During the spring of 1944, Ervin joined the stable of horseman Rube Parker at North Randall after Parker became ill and was unable to train and race his horses. The stable included Adios, Scotland's Comet, and The Colonel's Lady. Not long after he began, Parker died, and Ervin inherited the horses, driving them to a series of wins.

In 1949, Ervin was the leading money-winning driver on the Grand Circuit, earning $179,771 during the 27-week season. His earnings were believed to be the highest single-season total ever recorded by a driver on the Grand Circuit at that time. His success in 1949 was largely driven by the performances of the horses Good Time and Our Time, both owned by William H. Cane. Ervin captured the first of his three Little Brown Jug victories in 1949 with Good Time. Under his direction, the horse became the first to win $50,000 during a single year of racing.

Ervin advanced to second place in the all-time standings for drivers with two-minute miles in 1954. His career total climbed to 37, surpassing Thomas W. Murphy, who had 35, while the record remained held by Sep Palin.

In 1959, he won the 34th Hambletonian Stakes with Diller Hanover, marking the first Hambletonian victory of his career after ten previous attempts. In the race, Ervin drove as a catch-driver for Ralph Baldwin's entry, while Baldwin personally drove Tie Silk.

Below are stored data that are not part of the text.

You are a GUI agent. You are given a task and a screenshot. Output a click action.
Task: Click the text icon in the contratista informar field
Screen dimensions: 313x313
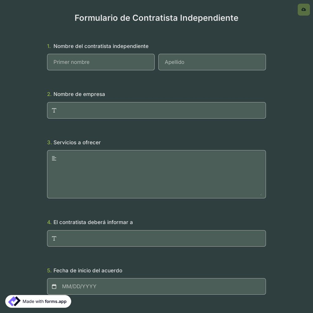tap(54, 238)
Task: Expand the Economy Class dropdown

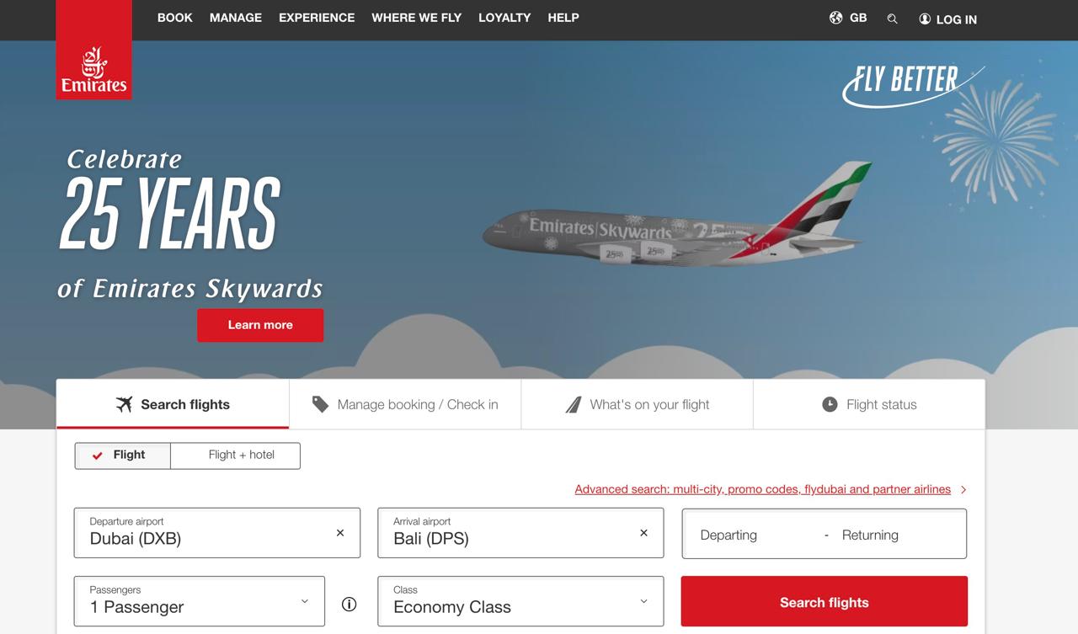Action: click(520, 601)
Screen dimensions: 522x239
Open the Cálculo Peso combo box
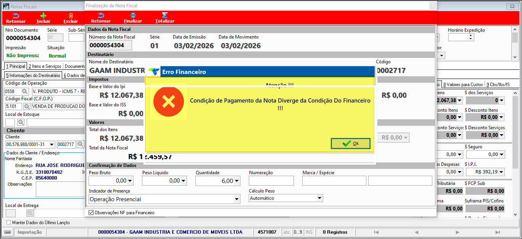coord(319,198)
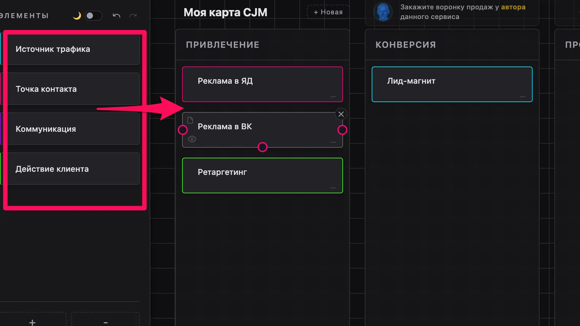Redo the action arrow icon
Screen dimensions: 580x326
(133, 16)
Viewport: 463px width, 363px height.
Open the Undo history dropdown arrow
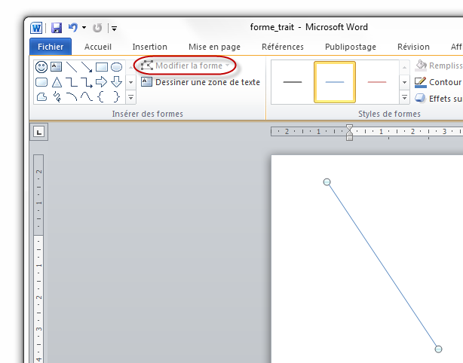tap(84, 29)
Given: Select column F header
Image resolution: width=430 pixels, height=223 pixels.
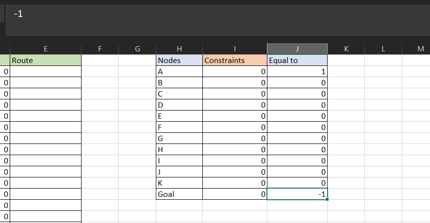Looking at the screenshot, I should (99, 48).
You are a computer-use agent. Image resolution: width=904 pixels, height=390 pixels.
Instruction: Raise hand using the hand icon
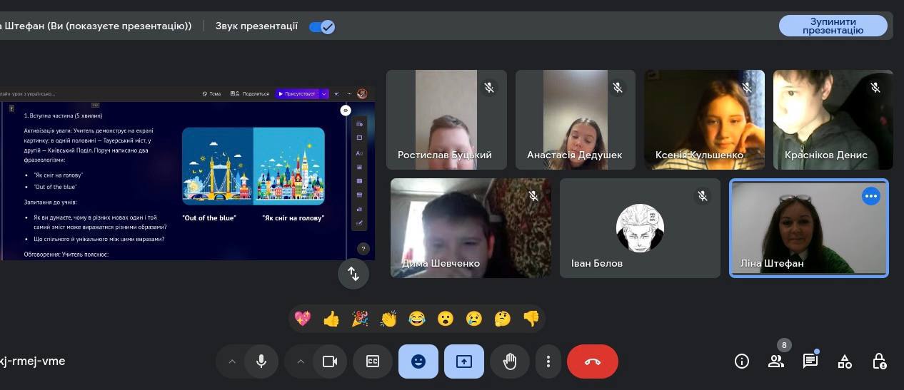(x=509, y=361)
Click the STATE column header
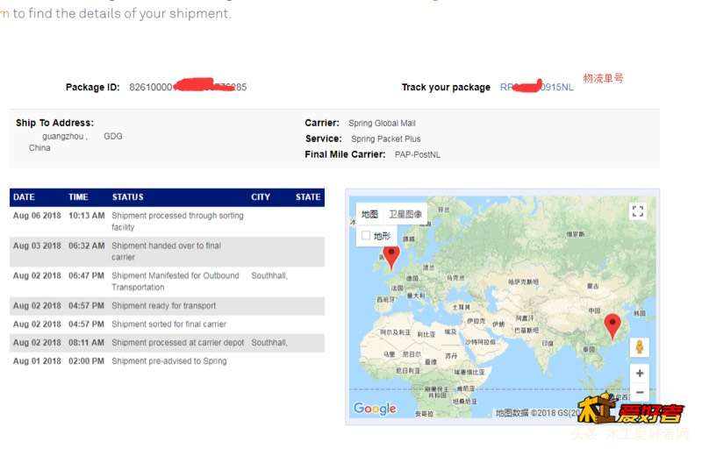 tap(308, 197)
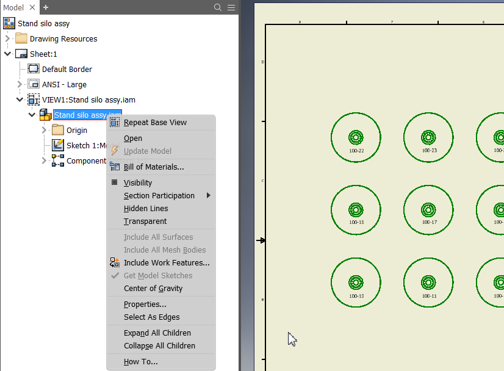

On the verge of retiring from harness racing, the veteran driver took charge of Bret Hanover after the colt's purchase by Richard Downing in 1963. A training drive behind the horse persuaded him to continue racing. Ervin suffered serious injuries in 1964 after Bret Hanover became startled by a marching band during a warm-up at Lexington, Kentucky. He sustained a back injury and a detached kidney, and temporarily lost the use of his right leg. Despite doctors believing he might be permanently paralyzed, Ervin recovered and returned to racing after several weeks in a leg brace. He went on to win 35 races in a row. During the 1965 Little Brown Jug, Ervin captured both heats of the race with Bret Hanover at the Delaware County Fairgrounds. Victories in the Cane Pace and the Messenger Stakes that season made him the second driver to win the Pacing Triple Crown.

He drove Kerry Way to win the 1966 Hambletonian trotting title. The performance established a Hambletonian record for fillies and made Ervin the first driver in harness racing history to record 100 two-minute miles. Although hospitalized at the time, Ervin trained Speedy Streak, winner of the 1967 Hambletonian.

==Death==
Frank Ervin died on September 30, 1991, in Winter Park, Florida, United States.

==Legacy==
Ervin won the Little Brown Jug three times as a driver and a trainer, in 1949, 1953, and 1965, and in 1965 became the oldest winning driver in the race's history at age 61 years, 1 month, and 11 days. With victories in the Hambletonian Stakes in 1966 and 1967, he joined a select group of trainers who won the event in back-to-back years.

He was inducted into the United States Harness Racing Hall of Fame in 1969.